Starting with the line that contains "The width and height of the screenshot is (971, 706).", give again exactly and only each line through the end of the records; include the last line and exclude pictures.

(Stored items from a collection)
==================================================
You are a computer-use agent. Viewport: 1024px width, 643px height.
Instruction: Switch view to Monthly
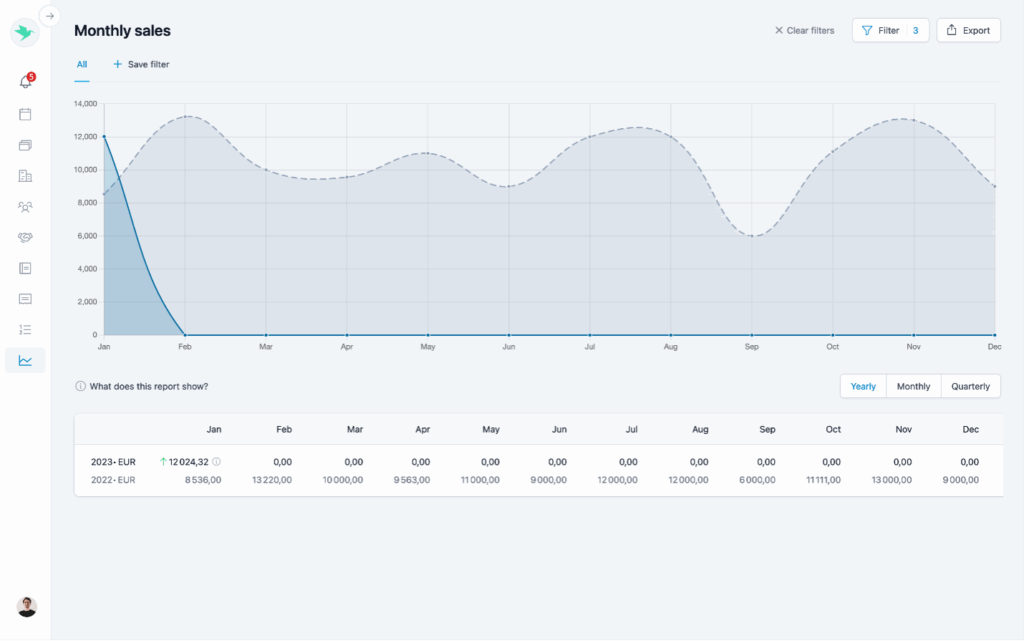pos(913,386)
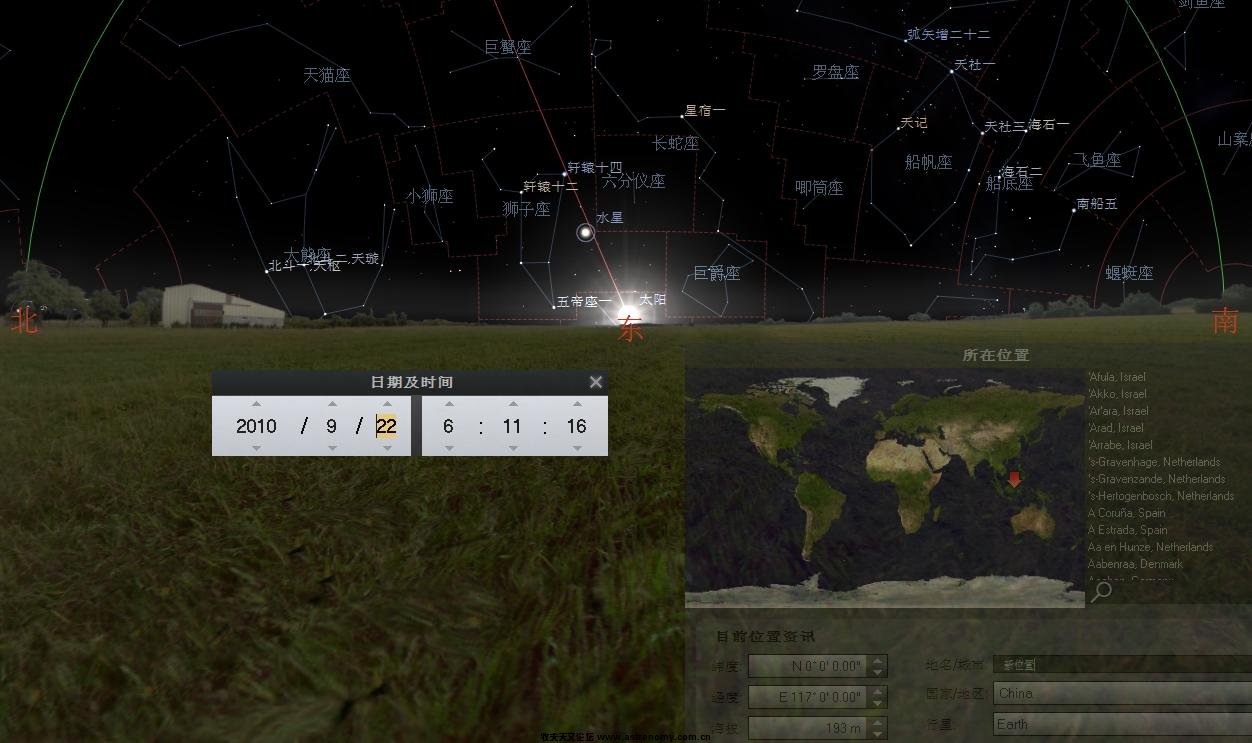This screenshot has width=1252, height=743.
Task: Select 'Afula, Israel from the city list
Action: point(1117,377)
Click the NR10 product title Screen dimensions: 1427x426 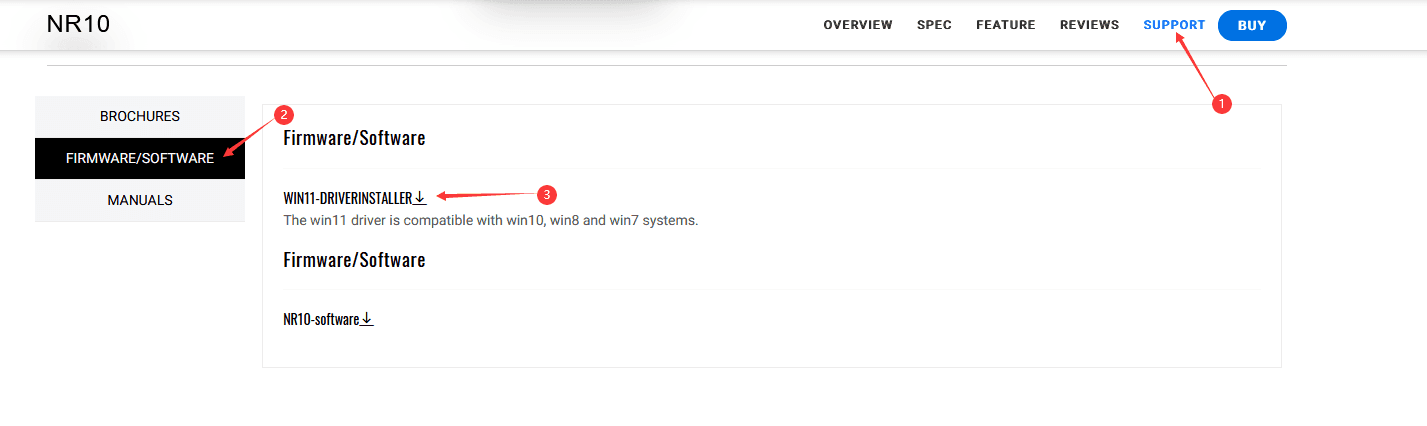pos(78,25)
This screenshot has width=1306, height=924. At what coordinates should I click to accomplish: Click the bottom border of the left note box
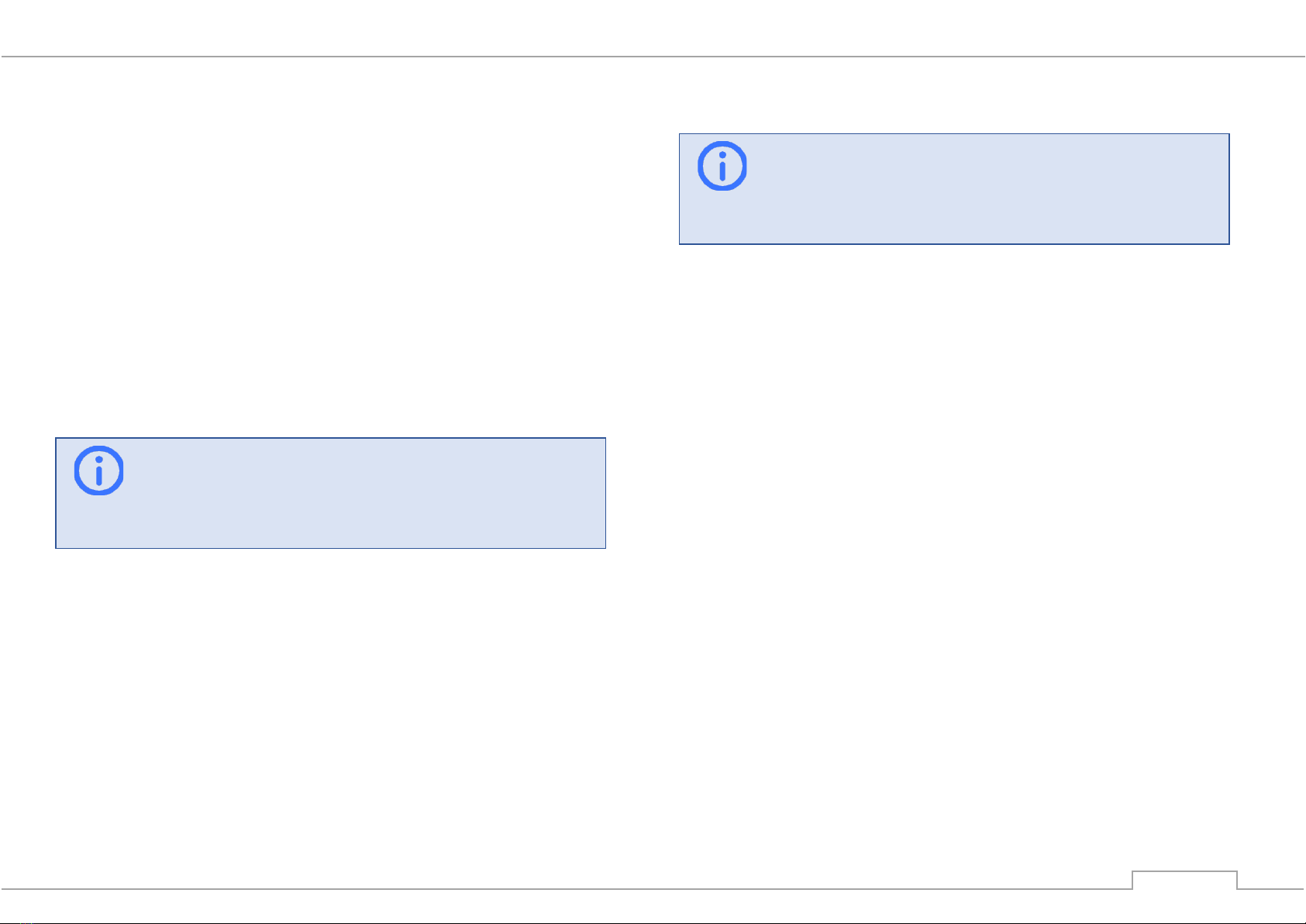coord(330,548)
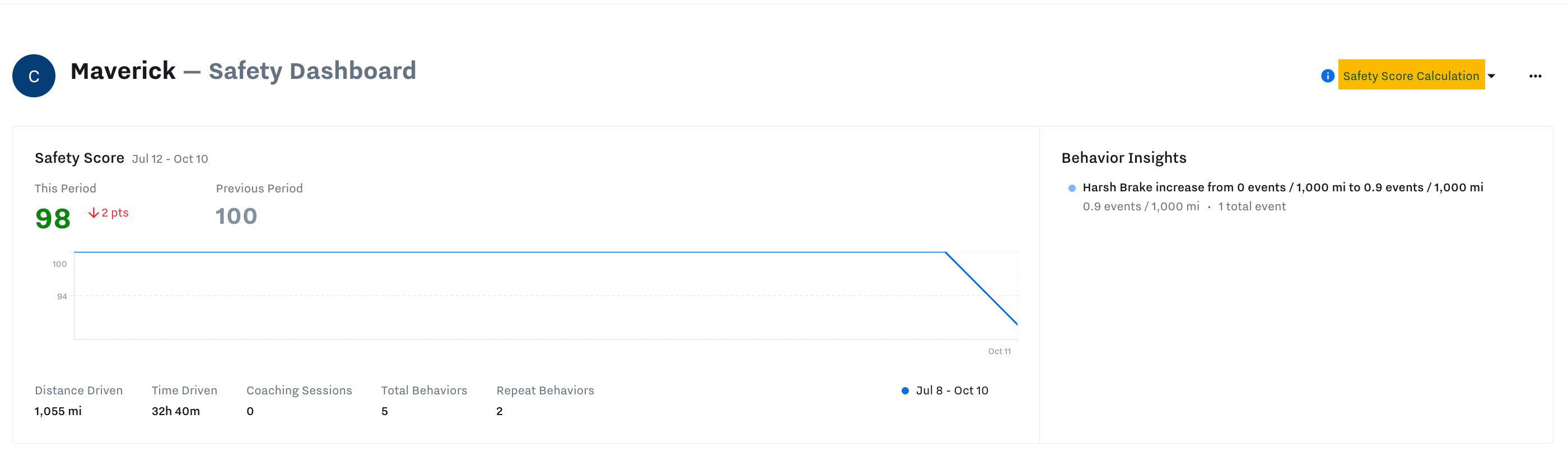
Task: Select the Jul 12 - Oct 10 date range
Action: pyautogui.click(x=170, y=159)
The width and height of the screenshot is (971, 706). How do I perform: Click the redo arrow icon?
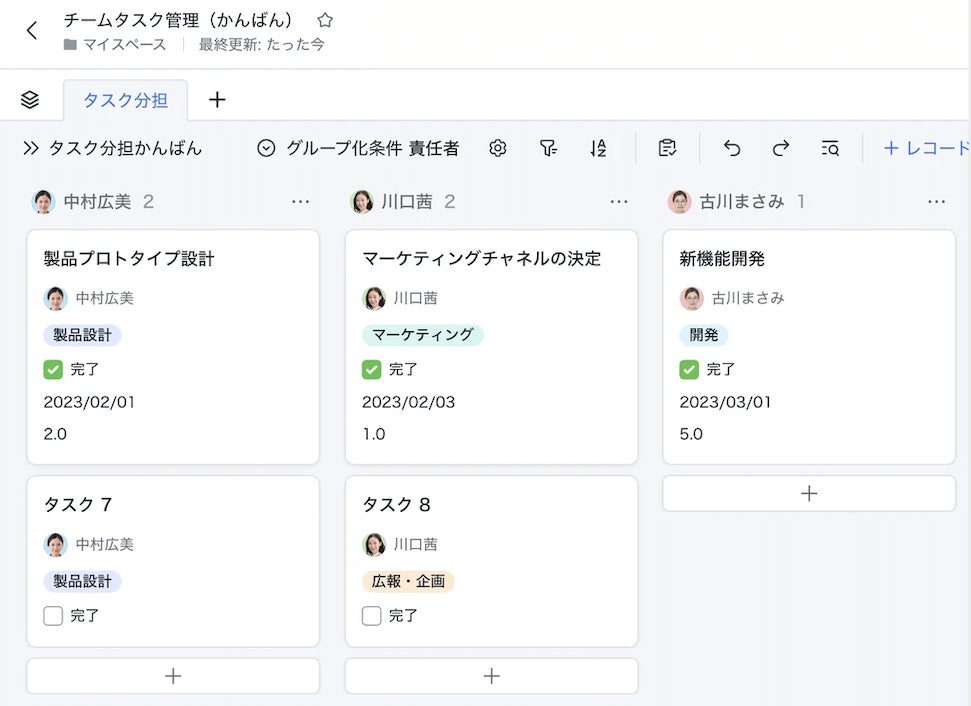[x=781, y=148]
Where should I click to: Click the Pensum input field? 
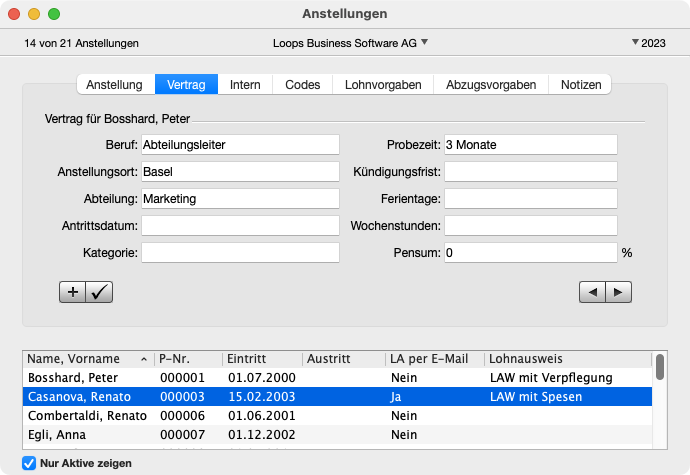point(531,253)
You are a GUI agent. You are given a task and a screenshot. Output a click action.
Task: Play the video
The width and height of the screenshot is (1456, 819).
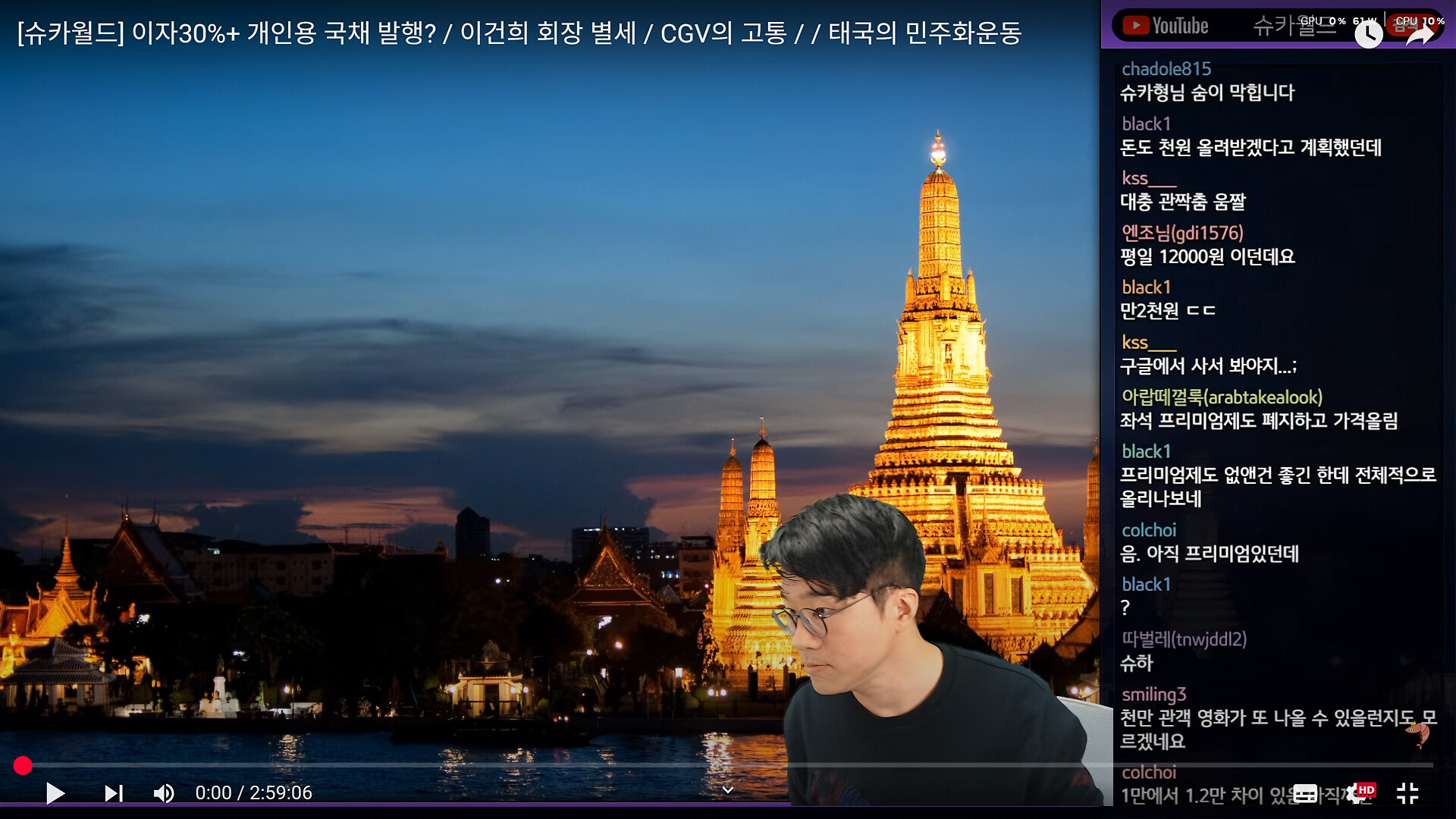[55, 793]
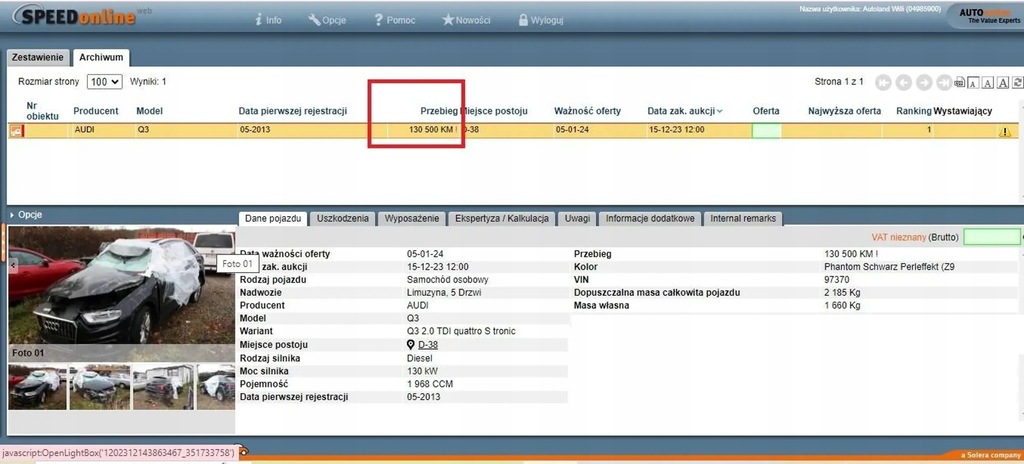Open the Opcje settings menu
The width and height of the screenshot is (1024, 464).
[328, 19]
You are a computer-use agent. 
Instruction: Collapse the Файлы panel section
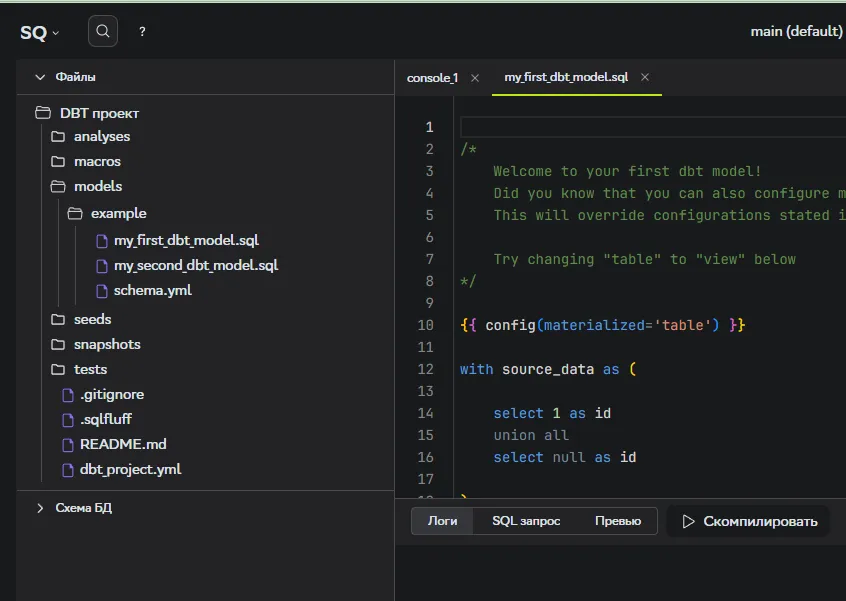coord(41,77)
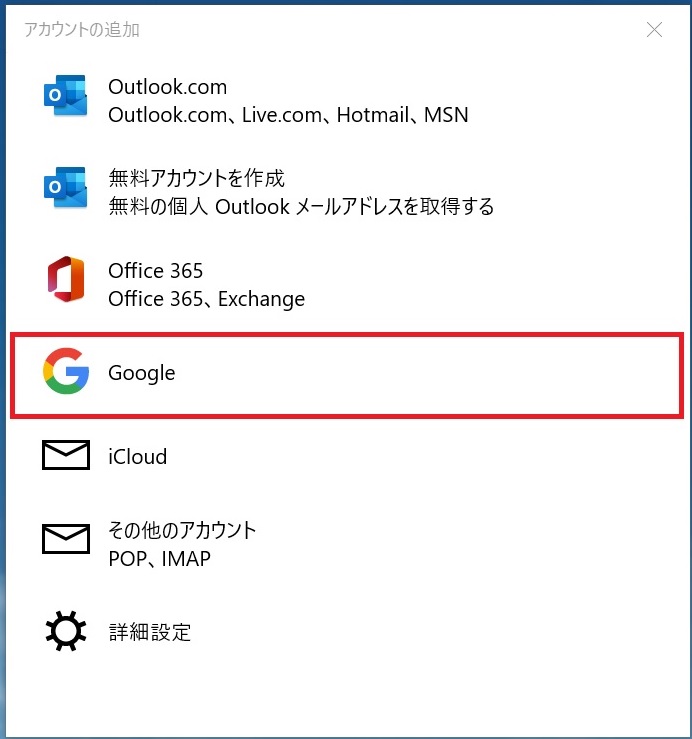Click the Office 365、Exchange subtitle line
692x739 pixels.
[x=206, y=299]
==================================================
* Response
The width and height of the screenshot is (971, 706). How do I perform: Click the redo arrow icon?
[x=781, y=148]
Where should I click to: Click the Pensum input field? 
point(531,253)
You are a GUI agent. You are given a task and a screenshot. Output a click action.
Task: Play the video
The width and height of the screenshot is (1456, 819).
[55, 793]
Open the Opcje settings menu
The width and height of the screenshot is (1024, 464).
[328, 19]
You are a computer-use agent. 
Instruction: Collapse the Файлы panel section
coord(41,77)
Click the Office 365、Exchange subtitle line
692x739 pixels.
[x=206, y=299]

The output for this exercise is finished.